▸ Что сделать
a) Повторите дословно весь отрывок о представлениях деревенских жителей о царе и о первой революции.
b) Воспроизведите без изменений только строки листинга от строки с «coordinates (978, 298).» до строки с «audio is located at coordinates (755, 961).» включительно.

▸ Цитируемый отрывок
История моей жизни. Записки пойменного жителя - Иван Яковлевич Юров
А о царе тогда иначе не говорили, как это земной бог. Когда дошел слух о смерти Александра Третьего[230] (я еще не ходил в школу), все у нас сделались невеселые, как будто надвигалось большое несчастье. Бабушка мне говорила: «Молись, Ванюшка, твою молитву скорее господь услышит, чтобы другого-то царя на престол посадили, а то ведь, не дай бог, завоюют нас разные супостаты». Понятно, что и я представлял в детстве царя каким-то всемогущим существом, коль он, живя так далеко, хранит нас от «супостатов».
Такие представления в людях были очень крепки. Когда волна первой революции докатилась своими отзвуками и до деревень Нюксенской волости, до тех пор тихие, богомольные мужики заходили по деревне с красными флагами, распевая «Отречемся от старого мира», «Смело, товарищи, в ногу», «Вихри враждебные веют над нами»[231] и другие подобные песни. В то же время такие же мужики смежного сельского общества — Уфтюги[232], но более отсталые, были настолько этим напуганы (вероятно, с помощью тех, в чьи расчеты это входило), что многие из них боялись показываться в Нюксеницу даже по делам. Среди них крепко держалось мнение, что нюксяне предались антихристу. А нюксяне, посмеиваясь над уфтюгской темнотой, в это время стремительно росли, так стремительно, что уфтюжане смогли догнать их только после Октябрьской революции.

Сохранённые записи данных
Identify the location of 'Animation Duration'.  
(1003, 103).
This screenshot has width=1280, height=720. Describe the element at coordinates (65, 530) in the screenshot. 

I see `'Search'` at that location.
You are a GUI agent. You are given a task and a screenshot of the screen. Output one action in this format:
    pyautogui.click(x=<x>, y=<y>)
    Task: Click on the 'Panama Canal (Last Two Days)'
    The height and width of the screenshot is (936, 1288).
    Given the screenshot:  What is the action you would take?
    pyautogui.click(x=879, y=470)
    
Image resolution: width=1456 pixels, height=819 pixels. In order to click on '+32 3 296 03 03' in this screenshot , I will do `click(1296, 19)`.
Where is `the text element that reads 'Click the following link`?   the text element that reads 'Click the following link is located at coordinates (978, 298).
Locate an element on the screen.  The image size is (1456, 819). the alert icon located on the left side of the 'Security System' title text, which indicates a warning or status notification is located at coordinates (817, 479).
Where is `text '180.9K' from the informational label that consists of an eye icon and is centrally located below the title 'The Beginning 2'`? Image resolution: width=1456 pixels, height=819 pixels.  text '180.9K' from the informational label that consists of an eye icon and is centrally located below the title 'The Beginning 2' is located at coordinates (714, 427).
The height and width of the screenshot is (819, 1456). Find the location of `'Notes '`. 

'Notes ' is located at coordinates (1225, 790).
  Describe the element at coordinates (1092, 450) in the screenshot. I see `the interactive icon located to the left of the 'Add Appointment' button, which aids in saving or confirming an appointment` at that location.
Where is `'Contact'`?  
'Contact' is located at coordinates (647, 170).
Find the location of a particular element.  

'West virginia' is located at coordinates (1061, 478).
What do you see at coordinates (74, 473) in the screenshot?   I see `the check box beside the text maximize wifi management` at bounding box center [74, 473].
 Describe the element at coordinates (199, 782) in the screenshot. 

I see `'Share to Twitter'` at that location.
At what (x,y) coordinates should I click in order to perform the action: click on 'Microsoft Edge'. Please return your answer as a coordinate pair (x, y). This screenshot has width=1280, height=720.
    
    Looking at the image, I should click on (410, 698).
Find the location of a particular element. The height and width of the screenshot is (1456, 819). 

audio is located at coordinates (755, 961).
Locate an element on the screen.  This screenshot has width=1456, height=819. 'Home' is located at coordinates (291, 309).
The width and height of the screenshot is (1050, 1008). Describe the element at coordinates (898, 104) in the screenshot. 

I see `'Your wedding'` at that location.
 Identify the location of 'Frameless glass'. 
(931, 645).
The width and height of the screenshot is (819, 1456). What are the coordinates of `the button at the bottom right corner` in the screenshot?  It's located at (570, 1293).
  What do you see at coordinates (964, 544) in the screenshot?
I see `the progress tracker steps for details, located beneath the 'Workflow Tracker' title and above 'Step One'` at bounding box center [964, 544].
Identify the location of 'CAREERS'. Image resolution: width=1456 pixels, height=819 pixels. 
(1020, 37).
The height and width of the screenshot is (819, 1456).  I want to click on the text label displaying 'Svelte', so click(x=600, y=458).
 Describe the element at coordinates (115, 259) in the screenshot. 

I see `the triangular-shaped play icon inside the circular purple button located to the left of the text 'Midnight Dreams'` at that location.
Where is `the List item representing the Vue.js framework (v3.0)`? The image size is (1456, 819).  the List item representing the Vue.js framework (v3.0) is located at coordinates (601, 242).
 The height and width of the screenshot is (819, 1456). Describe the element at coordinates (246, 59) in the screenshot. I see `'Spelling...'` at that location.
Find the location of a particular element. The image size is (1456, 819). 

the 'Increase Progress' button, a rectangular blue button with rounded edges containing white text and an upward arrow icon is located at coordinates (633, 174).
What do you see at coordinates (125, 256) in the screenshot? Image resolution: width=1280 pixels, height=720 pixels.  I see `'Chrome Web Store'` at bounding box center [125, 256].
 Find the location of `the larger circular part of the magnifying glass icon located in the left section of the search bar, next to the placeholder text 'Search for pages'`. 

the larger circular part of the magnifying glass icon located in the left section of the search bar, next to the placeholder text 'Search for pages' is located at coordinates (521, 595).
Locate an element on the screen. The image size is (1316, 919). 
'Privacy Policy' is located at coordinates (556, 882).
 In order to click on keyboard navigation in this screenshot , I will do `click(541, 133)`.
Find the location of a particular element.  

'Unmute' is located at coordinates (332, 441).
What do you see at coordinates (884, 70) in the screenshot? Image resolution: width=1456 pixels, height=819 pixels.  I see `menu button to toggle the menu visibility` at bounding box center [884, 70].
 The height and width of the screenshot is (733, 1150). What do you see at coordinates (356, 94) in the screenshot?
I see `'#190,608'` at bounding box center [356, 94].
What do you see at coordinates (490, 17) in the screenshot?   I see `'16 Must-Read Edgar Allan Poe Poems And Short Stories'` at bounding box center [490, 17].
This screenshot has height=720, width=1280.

▸ Ответы
a)
История моей жизни. Записки пойменного жителя - Иван Яковлевич Юров
А о царе тогда иначе не говорили, как это земной бог. Когда дошел слух о смерти Александра Третьего[230] (я еще не ходил в школу), все у нас сделались невеселые, как будто надвигалось большое несчастье. Бабушка мне говорила: «Молись, Ванюшка, твою молитву скорее господь услышит, чтобы другого-то царя на престол посадили, а то ведь, не дай бог, завоюют нас разные супостаты». Понятно, что и я представлял в детстве царя каким-то всемогущим существом, коль он, живя так далеко, хранит нас от «супостатов».
Такие представления в людях были очень крепки. Когда волна первой революции докатилась своими отзвуками и до деревень Нюксенской волости, до тех пор тихие, богомольные мужики заходили по деревне с красными флагами, распевая «Отречемся от старого мира», «Смело, товарищи, в ногу», «Вихри враждебные веют над нами»[231] и другие подобные песни. В то же время такие же мужики смежного сельского общества — Уфтюги[232], но более отсталые, были настолько этим напуганы (вероятно, с помощью тех, в чьи расчеты это входило), что многие из них боялись показываться в Нюксеницу даже по делам. Среди них крепко держалось мнение, что нюксяне предались антихристу. А нюксяне, посмеиваясь над уфтюгской темнотой, в это время стремительно росли, так стремительно, что уфтюжане смогли догнать их только после Октябрьской революции.

b)
Where is `the text element that reads 'Click the following link`?   the text element that reads 'Click the following link is located at coordinates (978, 298).
Locate an element on the screen.  The image size is (1456, 819). the alert icon located on the left side of the 'Security System' title text, which indicates a warning or status notification is located at coordinates (817, 479).
Where is `text '180.9K' from the informational label that consists of an eye icon and is centrally located below the title 'The Beginning 2'`? Image resolution: width=1456 pixels, height=819 pixels.  text '180.9K' from the informational label that consists of an eye icon and is centrally located below the title 'The Beginning 2' is located at coordinates (714, 427).
The height and width of the screenshot is (819, 1456). Find the location of `'Notes '`. 

'Notes ' is located at coordinates (1225, 790).
  Describe the element at coordinates (1092, 450) in the screenshot. I see `the interactive icon located to the left of the 'Add Appointment' button, which aids in saving or confirming an appointment` at that location.
Where is `'Contact'`?  
'Contact' is located at coordinates (647, 170).
Find the location of a particular element.  

'West virginia' is located at coordinates (1061, 478).
What do you see at coordinates (74, 473) in the screenshot?   I see `the check box beside the text maximize wifi management` at bounding box center [74, 473].
 Describe the element at coordinates (199, 782) in the screenshot. 

I see `'Share to Twitter'` at that location.
At what (x,y) coordinates should I click in order to perform the action: click on 'Microsoft Edge'. Please return your answer as a coordinate pair (x, y). This screenshot has width=1280, height=720.
    
    Looking at the image, I should click on (410, 698).
Find the location of a particular element. The height and width of the screenshot is (1456, 819). 

audio is located at coordinates (755, 961).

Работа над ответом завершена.